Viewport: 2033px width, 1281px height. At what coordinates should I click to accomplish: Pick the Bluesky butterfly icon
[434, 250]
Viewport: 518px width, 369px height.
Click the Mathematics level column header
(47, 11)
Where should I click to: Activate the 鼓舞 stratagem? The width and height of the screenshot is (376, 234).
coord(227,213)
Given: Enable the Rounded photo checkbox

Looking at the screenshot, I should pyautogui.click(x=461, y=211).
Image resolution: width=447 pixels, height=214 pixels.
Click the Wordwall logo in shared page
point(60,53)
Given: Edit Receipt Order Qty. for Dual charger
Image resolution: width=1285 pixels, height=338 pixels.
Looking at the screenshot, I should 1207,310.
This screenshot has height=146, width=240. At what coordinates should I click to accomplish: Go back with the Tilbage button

[WHAT IS NEEDED]: Which lines in the rows above contain the string "pixels", with case counting? Copy out each of those lines in full.

[OUTPUT OF THE TASK]:
Image resolution: width=447 pixels, height=214 pixels.
Image resolution: width=1285 pixels, height=338 pixels.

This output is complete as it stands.